A review by hberg95
How to Be an Anticapitalist in the Twenty-First Century by Erik Olin Wright

4.0

A concise, systematic overview of historical forms of anti-capitalism and how anti-capitalism can be realized in the 21st century.

The big takeaway for me is the central concept of eroding capitalism as a strategy - Wright talks so clearly about how we can't commit ourselves to only a single strategy, that we must engage in many at once as we maintain the Gramscian "pessimism of the intellect and optimism of the will".

The problem with erosion is that it is slow. It seems like a clearly effective means of anti-capitalism, and potentially the only viable one we have, but there is a sense that we may need to act urgently, that erosion might be too slow for what we're looking at.

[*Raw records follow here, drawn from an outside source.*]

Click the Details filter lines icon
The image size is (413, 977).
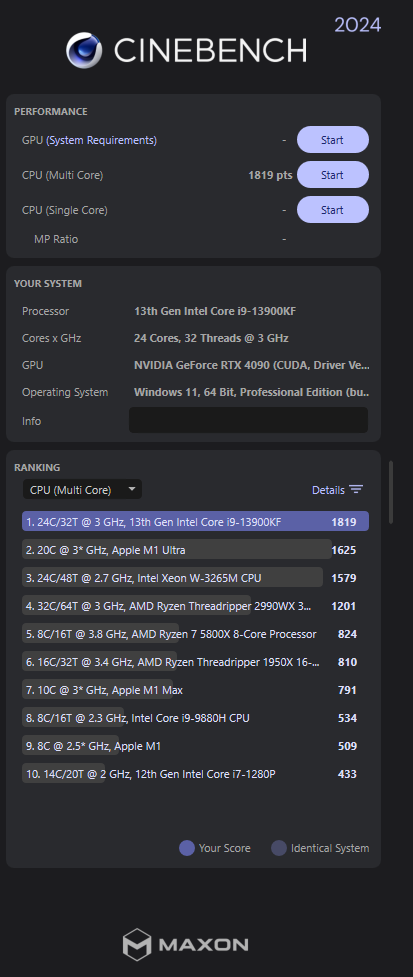coord(356,490)
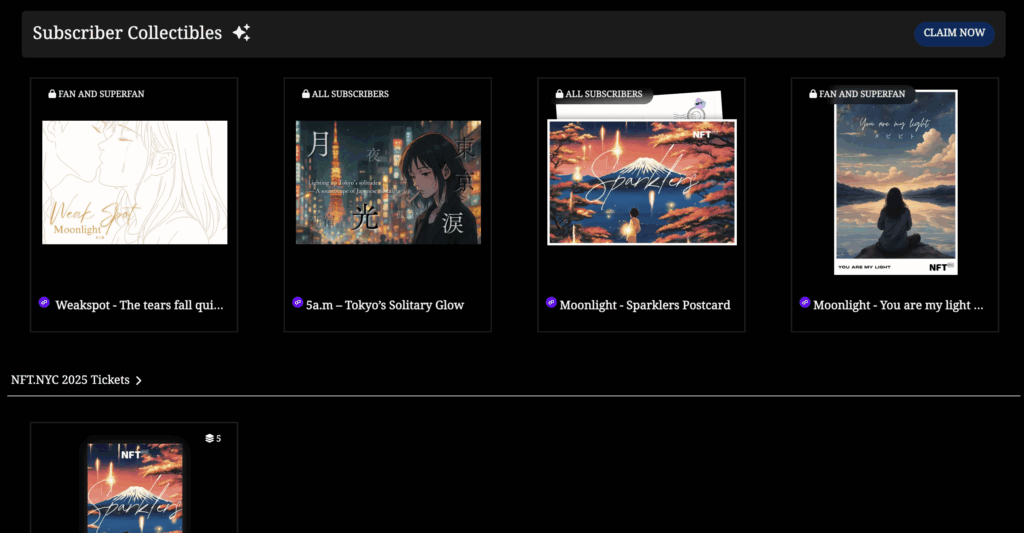The width and height of the screenshot is (1024, 533).
Task: Open Weakspot - The tears fall title link
Action: point(139,305)
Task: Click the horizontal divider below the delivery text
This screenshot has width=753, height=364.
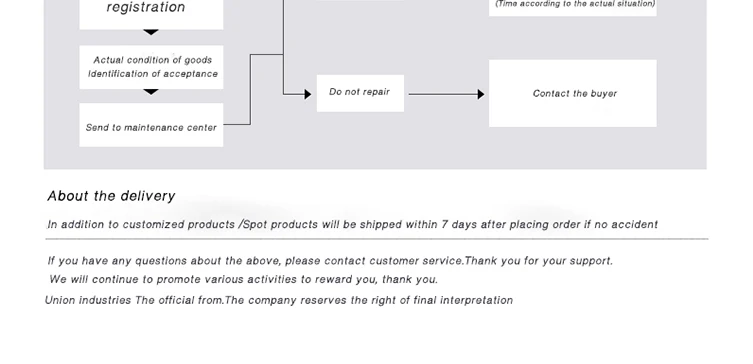Action: pos(377,239)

I'm interested in the relationship between this text and another recent Verso publication, Andreas Malm's How to Blow up a Pipeline. As an intellectual prominently interested in issues of environment and politics, Malm's solution for enacting political change is to advocate for a radical flank of the environmental movement - this may enable us to enact fast change. I think both authors agree that change needs to happen, and that "doom and gloom" responses aren't sufficient, but I think the question of time is interesting here. I'm empathetic to the argument that strategies that imply slow reformism could leave us shrugging on the path to destruction.

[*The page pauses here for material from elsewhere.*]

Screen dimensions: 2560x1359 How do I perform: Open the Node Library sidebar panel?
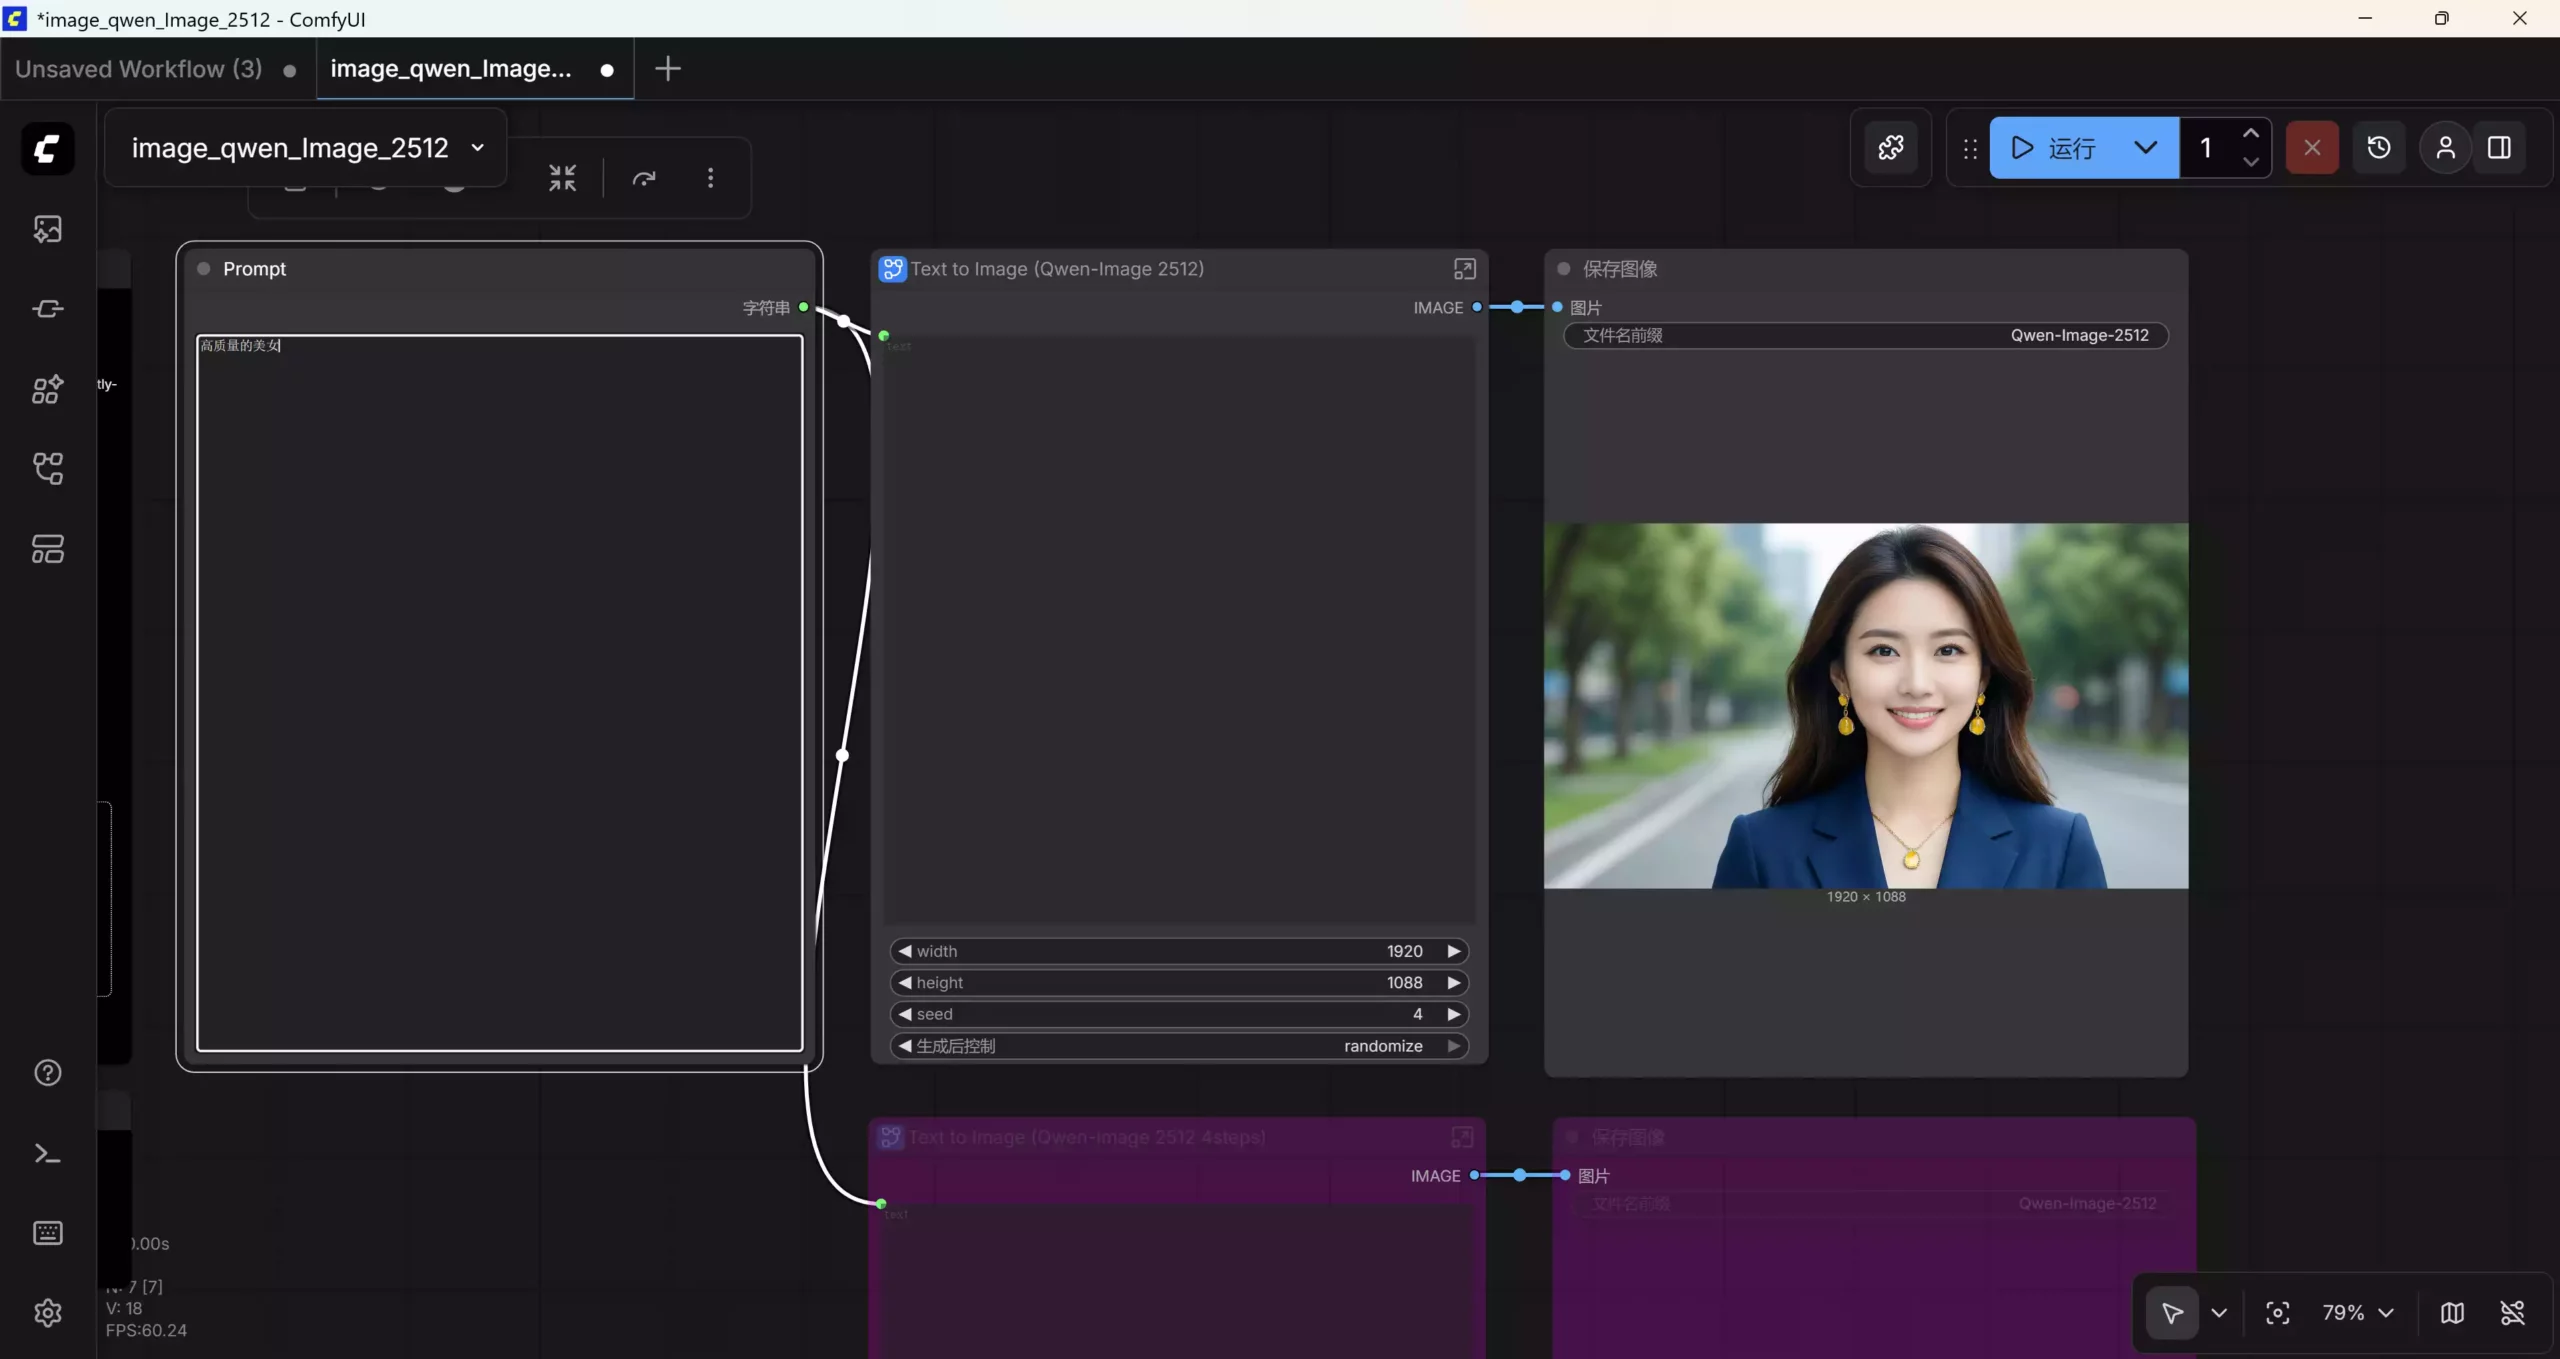pos(47,388)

I'm a little skeptical of fully embracing Wright's "Analytical Marxism", because I can see it oversimplifying the theoretical questions and neglecting to address how these things work on the ground. For example, increasing democracy is a theoretically excellent goal, but in practice we still have an ideological media apparatus hell-bent on convincing us all to vote against our interests and avoid any kind of solidarity. I'm sure Wright had ideas about this specific problem, but I didn't feel like they were addressed sufficiently here.